Ebola Vaccination
Over the last two decades the Ebola virus has killed about one third of the world gorilla population and large numbers of chimpanzees. If this continues, the death toll may rise to one half of the world gorilla population. Human respiratory viruses are also a growing threat to wild apes. However, this need not happen. There now are at least six different vaccines that have successfully protected laboratory monkeys against the Ebola challenge and none have shown serious side effects. This is the rare case in which vaccine testing on non-human primates could actually help the conservation of critically endangered non-human primates, as the Ebola vaccines intended for human use would likely protect gorillas and chimpanzees.

VaccinApe
Since 2003, We have been agitating for one of the Ebola vaccines in development for humans to be used to protect wild apes. These efforts have gradually evolved into VaccinApe, a loose consortium of individuals and institutions. Because of concerns about the safety of vaccinating wild apes we have gone to great lengths to solicit input from a wide range of primatologists, virologists, vaccine labs, and conservationists, including large expert workshops in 2004 and 2008. The consensus of the experts is that if the process is approached in a rigorous, scientific manner, wild ape vaccination would be safe, effective, and affordable. They also recommend that, for reasons of safety, technical complexity, and cost, a darted vaccine should first be used to vaccinate the relatively small number of gorillas and chimpanzees in research and tourism programs. However, in the long term the most effective way to protect larger numbers of wild apes against Ebola and other disease threats such as human respiratory viruses would be vaccines delivered in oral baits.

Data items
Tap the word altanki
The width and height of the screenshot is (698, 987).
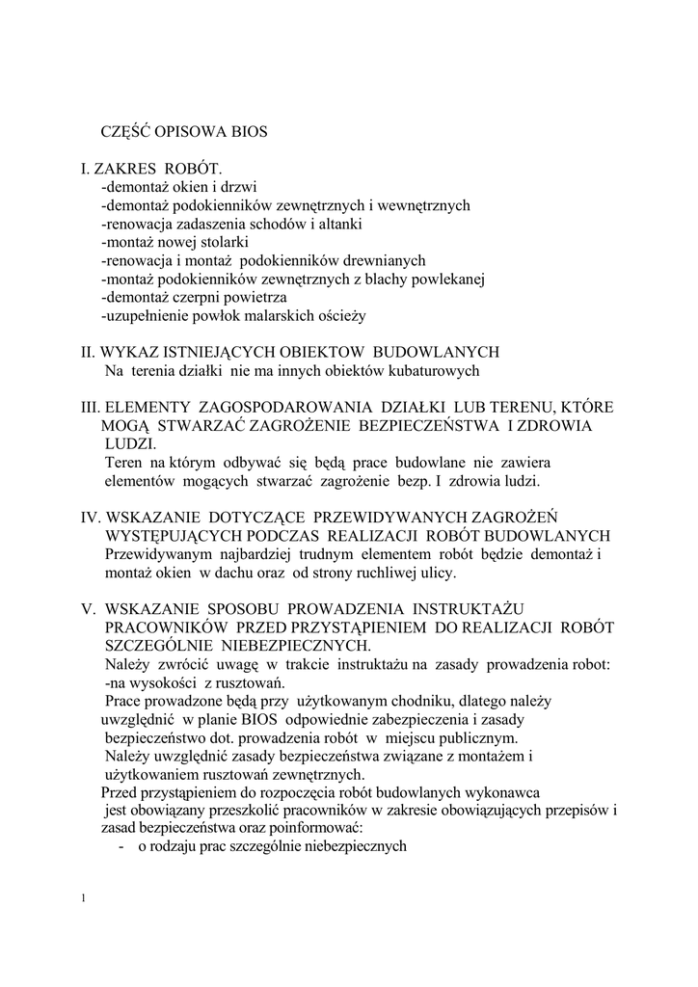(x=342, y=224)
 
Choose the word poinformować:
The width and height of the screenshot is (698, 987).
(x=305, y=829)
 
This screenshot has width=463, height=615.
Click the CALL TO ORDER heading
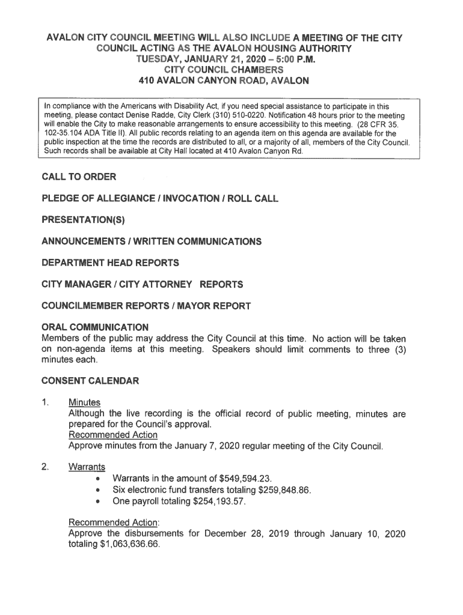click(79, 177)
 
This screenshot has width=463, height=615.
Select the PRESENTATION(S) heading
click(83, 220)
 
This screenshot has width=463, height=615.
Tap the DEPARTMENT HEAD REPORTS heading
click(110, 262)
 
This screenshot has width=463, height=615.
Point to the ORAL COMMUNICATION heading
click(95, 327)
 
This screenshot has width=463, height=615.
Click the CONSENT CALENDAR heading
click(90, 381)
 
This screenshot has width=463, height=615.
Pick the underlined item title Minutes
click(84, 402)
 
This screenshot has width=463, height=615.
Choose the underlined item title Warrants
click(87, 467)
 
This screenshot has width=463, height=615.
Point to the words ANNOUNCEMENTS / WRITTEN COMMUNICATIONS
click(152, 241)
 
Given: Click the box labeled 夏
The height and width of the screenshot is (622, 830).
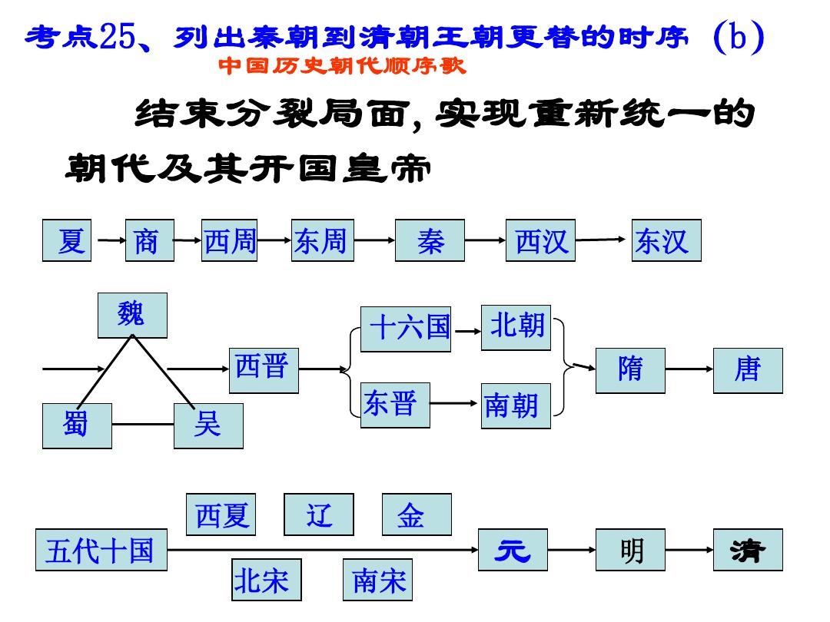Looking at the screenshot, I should [67, 241].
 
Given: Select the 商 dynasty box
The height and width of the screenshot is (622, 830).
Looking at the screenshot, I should [150, 241].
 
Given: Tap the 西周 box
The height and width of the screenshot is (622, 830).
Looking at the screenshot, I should [229, 241].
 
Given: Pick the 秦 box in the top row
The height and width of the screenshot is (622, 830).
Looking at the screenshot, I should [430, 241].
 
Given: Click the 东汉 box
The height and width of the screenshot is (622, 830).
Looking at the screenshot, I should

> **PROMPT 1**:
According to the Ebola vaccination text, why do the experts recommend that a darted vaccine first be used on the gorillas and chimpanzees in research and tourism programs?
> **PROMPT 2**:
Reproduce a passage from the Ebola vaccination text, beginning at the words "Ebola Vaccination" and stopping after the words "gorillas and chimpanzees.".

> **WRITTEN ANSWER 1**:
The experts give three reasons: safety, technical complexity and cost. Starting with the relatively small number of apes in research and tourism programs addresses all three concerns.

> **WRITTEN ANSWER 2**:
Ebola Vaccination
Over the last two decades the Ebola virus has killed about one third of the world gorilla population and large numbers of chimpanzees. If this continues, the death toll may rise to one half of the world gorilla population. Human respiratory viruses are also a growing threat to wild apes. However, this need not happen. There now are at least six different vaccines that have successfully protected laboratory monkeys against the Ebola challenge and none have shown serious side effects. This is the rare case in which vaccine testing on non-human primates could actually help the conservation of critically endangered non-human primates, as the Ebola vaccines intended for human use would likely protect gorillas and chimpanzees.